** start of Recorded information **
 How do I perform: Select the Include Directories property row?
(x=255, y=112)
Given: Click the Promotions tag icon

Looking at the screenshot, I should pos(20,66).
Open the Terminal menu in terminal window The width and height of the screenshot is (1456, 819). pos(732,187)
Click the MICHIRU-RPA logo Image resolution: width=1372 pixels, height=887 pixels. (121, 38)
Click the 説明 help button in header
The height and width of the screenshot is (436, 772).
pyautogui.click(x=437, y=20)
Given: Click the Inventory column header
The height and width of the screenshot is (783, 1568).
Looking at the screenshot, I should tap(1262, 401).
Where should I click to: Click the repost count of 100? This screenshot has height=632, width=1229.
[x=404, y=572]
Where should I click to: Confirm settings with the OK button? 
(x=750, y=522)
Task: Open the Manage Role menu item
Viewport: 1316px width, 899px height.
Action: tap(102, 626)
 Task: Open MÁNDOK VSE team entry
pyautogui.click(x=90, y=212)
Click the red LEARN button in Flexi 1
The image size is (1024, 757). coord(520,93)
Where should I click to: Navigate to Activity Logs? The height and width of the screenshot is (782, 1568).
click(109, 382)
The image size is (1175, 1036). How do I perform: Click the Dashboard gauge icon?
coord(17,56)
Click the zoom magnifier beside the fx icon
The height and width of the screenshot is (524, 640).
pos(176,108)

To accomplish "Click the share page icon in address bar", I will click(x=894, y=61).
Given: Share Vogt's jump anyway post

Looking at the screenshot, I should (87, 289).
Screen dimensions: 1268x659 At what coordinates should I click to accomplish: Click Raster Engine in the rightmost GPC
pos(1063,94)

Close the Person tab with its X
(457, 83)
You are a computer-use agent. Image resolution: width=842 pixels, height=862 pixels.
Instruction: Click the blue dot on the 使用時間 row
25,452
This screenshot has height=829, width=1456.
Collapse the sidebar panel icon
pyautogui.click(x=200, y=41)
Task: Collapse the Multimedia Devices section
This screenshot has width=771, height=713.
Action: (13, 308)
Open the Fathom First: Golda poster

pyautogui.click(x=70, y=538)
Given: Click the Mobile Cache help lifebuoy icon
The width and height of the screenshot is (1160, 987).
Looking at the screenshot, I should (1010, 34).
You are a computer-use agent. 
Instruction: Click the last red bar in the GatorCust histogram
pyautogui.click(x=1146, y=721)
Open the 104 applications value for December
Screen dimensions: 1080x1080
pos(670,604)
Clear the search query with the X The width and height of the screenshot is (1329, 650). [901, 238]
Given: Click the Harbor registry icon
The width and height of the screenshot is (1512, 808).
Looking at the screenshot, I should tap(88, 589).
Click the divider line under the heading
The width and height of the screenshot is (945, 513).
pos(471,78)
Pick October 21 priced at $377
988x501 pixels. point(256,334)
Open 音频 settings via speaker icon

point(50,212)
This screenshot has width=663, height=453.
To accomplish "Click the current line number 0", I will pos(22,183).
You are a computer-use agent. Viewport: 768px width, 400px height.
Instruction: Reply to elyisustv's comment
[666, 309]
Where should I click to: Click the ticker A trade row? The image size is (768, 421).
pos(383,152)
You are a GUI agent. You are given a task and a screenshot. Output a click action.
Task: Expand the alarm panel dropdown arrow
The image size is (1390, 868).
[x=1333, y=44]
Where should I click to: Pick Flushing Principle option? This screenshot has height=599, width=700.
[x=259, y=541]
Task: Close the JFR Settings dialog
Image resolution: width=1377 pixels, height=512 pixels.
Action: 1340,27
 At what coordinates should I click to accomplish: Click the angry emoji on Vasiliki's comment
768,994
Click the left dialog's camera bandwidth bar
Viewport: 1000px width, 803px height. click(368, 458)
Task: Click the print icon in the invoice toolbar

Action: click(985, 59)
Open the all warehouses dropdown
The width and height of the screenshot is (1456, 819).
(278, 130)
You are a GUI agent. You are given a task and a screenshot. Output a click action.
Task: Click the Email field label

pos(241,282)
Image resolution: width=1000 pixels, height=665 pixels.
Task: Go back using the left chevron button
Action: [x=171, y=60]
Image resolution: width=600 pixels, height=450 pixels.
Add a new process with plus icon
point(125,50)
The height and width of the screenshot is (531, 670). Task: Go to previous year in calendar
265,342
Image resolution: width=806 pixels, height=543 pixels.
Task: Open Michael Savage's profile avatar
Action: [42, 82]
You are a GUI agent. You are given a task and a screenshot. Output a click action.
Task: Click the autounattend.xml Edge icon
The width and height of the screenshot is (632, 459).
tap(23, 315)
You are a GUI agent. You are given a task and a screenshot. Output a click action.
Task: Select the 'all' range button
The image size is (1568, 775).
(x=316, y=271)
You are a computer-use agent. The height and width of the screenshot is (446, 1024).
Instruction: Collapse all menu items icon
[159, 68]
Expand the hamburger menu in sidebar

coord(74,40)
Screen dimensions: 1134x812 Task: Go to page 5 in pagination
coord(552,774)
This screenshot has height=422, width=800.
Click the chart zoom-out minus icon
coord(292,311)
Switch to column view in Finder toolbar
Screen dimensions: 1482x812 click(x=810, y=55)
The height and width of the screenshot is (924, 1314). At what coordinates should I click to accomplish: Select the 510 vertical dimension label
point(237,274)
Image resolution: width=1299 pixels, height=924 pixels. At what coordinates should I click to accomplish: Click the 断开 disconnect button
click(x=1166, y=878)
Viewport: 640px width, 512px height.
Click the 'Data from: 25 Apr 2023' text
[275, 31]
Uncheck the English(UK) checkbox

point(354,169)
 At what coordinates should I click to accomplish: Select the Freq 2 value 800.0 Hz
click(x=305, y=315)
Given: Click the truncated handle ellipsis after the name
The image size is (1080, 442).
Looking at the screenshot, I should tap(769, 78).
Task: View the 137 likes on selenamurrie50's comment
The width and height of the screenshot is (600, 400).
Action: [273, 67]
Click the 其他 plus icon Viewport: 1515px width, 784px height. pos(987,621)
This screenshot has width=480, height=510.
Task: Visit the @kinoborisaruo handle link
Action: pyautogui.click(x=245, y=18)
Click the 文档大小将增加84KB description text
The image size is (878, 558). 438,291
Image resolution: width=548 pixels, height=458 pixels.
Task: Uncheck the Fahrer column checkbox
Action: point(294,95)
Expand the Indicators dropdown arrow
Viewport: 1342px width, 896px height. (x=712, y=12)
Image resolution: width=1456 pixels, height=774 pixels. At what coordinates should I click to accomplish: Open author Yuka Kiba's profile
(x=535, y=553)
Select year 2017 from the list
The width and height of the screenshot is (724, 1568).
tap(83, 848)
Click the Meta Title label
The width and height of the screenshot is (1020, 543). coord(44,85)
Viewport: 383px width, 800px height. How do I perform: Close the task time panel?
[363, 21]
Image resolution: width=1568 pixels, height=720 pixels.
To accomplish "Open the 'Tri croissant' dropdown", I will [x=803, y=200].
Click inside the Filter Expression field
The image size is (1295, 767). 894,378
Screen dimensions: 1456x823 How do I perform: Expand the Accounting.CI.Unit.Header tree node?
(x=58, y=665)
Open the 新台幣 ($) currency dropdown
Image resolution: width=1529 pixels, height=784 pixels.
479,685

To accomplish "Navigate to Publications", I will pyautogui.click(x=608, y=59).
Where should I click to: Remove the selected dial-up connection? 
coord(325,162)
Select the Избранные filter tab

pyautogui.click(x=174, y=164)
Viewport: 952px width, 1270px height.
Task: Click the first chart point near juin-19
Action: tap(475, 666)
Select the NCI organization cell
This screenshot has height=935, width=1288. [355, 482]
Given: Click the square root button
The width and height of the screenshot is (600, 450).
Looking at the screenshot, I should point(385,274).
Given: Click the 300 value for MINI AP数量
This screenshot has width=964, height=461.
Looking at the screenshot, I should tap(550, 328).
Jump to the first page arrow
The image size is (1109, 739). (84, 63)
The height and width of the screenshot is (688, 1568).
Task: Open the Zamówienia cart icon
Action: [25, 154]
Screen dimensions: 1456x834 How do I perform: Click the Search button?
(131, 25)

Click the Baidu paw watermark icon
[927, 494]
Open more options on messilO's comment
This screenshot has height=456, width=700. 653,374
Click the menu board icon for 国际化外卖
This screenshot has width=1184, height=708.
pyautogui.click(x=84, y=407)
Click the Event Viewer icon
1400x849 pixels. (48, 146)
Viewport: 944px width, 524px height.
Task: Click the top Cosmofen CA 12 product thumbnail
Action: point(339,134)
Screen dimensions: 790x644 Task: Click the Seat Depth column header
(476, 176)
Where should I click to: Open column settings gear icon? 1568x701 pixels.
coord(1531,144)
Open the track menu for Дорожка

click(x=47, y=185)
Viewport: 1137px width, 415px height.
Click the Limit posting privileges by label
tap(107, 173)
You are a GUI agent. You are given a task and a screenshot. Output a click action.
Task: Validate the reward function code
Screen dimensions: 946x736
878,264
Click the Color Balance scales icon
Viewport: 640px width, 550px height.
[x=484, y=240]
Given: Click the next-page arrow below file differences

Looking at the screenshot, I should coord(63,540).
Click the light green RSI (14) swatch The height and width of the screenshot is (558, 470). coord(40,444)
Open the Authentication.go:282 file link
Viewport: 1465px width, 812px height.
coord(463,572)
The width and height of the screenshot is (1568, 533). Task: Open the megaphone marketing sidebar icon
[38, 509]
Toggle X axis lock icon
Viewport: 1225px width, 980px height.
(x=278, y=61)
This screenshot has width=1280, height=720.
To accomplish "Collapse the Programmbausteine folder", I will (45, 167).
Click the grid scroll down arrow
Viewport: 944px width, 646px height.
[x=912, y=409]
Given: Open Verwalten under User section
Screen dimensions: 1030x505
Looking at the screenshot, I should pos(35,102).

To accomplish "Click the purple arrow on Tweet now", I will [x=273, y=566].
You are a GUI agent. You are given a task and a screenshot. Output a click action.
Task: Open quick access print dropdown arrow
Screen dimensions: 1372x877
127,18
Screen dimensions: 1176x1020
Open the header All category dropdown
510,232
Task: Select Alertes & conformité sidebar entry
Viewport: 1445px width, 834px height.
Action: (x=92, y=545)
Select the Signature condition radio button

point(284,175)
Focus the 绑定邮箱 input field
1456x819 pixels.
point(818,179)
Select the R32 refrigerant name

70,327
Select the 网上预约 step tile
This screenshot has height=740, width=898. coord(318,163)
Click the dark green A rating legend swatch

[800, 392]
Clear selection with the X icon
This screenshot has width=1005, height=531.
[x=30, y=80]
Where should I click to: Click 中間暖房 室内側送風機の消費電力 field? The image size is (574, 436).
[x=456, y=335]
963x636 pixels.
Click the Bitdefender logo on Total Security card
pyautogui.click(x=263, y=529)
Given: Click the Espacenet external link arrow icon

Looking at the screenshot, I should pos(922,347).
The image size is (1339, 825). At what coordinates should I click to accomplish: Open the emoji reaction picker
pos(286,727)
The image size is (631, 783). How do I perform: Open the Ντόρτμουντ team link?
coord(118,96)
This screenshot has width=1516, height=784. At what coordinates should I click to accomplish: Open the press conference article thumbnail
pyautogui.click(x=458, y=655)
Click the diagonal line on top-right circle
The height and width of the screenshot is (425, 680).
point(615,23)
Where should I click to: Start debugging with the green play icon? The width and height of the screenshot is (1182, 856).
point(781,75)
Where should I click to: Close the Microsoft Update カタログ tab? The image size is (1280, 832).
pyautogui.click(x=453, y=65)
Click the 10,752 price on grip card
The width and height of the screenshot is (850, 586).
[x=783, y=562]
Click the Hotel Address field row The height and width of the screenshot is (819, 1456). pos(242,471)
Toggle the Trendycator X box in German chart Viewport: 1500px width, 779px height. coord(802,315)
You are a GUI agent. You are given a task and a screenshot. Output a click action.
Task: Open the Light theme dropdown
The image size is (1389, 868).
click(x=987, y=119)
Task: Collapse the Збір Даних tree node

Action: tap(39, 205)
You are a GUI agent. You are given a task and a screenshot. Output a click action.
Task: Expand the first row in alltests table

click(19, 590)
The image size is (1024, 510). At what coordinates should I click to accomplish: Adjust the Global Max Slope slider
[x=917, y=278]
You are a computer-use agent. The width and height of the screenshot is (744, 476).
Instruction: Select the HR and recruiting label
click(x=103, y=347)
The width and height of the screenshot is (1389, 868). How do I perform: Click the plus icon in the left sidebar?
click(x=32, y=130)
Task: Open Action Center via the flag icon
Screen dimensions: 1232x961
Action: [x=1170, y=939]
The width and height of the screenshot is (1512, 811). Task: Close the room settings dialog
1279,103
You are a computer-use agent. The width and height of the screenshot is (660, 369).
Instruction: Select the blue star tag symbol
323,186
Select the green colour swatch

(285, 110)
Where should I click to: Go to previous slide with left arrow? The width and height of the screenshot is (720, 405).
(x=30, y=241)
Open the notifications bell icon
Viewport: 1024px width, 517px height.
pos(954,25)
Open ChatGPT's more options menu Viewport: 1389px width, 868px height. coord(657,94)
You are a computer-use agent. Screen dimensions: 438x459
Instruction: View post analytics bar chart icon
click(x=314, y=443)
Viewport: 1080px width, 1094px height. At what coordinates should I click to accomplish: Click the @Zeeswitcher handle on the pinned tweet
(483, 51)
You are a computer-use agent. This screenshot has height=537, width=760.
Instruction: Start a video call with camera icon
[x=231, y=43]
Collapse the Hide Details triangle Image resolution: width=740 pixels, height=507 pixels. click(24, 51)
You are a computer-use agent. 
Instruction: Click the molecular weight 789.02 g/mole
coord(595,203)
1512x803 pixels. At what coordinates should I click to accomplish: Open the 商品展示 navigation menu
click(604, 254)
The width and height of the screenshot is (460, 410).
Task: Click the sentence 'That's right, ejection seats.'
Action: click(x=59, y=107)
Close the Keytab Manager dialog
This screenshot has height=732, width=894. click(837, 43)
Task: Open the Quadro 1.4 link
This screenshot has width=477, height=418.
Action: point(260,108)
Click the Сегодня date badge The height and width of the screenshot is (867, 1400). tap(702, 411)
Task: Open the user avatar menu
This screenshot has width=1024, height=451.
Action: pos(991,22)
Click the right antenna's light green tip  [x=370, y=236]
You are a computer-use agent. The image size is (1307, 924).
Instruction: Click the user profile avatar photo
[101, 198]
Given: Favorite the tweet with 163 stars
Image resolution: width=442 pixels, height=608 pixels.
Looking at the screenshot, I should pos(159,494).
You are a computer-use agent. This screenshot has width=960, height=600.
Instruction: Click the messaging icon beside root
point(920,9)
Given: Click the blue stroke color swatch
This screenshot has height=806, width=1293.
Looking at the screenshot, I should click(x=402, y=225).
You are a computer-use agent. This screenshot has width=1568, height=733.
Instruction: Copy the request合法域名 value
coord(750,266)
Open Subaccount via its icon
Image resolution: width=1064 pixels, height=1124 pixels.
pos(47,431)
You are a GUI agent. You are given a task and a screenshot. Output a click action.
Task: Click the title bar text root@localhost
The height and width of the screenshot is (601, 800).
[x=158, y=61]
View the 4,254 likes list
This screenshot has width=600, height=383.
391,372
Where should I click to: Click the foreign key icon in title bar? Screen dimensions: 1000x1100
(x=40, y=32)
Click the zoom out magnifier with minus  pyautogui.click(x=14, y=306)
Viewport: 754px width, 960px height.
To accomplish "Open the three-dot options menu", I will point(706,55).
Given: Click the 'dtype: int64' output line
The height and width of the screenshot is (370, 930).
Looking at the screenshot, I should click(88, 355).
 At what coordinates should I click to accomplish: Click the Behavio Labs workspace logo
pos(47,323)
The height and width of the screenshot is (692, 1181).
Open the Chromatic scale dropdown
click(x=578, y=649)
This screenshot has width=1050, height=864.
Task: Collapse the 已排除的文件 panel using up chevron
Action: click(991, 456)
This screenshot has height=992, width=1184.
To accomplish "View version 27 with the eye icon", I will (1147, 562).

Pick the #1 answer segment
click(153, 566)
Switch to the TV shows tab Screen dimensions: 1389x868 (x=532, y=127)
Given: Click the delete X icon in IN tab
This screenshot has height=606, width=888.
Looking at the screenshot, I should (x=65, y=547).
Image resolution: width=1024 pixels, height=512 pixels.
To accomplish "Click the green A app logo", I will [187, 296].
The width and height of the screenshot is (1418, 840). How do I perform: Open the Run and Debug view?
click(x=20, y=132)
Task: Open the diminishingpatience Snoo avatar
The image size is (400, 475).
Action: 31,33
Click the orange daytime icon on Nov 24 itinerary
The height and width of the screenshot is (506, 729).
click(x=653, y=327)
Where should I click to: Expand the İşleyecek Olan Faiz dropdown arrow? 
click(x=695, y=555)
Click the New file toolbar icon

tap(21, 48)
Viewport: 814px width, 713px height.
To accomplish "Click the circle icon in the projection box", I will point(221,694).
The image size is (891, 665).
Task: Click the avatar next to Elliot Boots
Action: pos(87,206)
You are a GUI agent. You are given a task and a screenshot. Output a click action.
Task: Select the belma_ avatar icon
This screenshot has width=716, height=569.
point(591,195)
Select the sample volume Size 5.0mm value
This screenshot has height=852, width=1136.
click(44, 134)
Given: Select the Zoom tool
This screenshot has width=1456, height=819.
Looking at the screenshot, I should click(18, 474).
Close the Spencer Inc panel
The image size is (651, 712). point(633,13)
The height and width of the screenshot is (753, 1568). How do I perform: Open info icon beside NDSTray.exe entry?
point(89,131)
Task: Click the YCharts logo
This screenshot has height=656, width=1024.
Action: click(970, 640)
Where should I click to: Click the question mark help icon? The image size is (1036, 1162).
** end of Recorded information **
Please turn the records, from the start through the line containing "Looking at the screenshot, I should tap(1262, 401).", into a numbered list, leaving out any blank lines.

1.  How do I perform: Select the Include Directories property row?
2. (x=255, y=112)
3. Given: Click the Promotions tag icon
4. Looking at the screenshot, I should pos(20,66).
5. Open the Terminal menu in terminal window The width and height of the screenshot is (1456, 819). pos(732,187)
6. Click the MICHIRU-RPA logo Image resolution: width=1372 pixels, height=887 pixels. (121, 38)
7. Click the 説明 help button in header
8. The height and width of the screenshot is (436, 772).
9. pyautogui.click(x=437, y=20)
10. Given: Click the Inventory column header
11. The height and width of the screenshot is (783, 1568).
12. Looking at the screenshot, I should tap(1262, 401).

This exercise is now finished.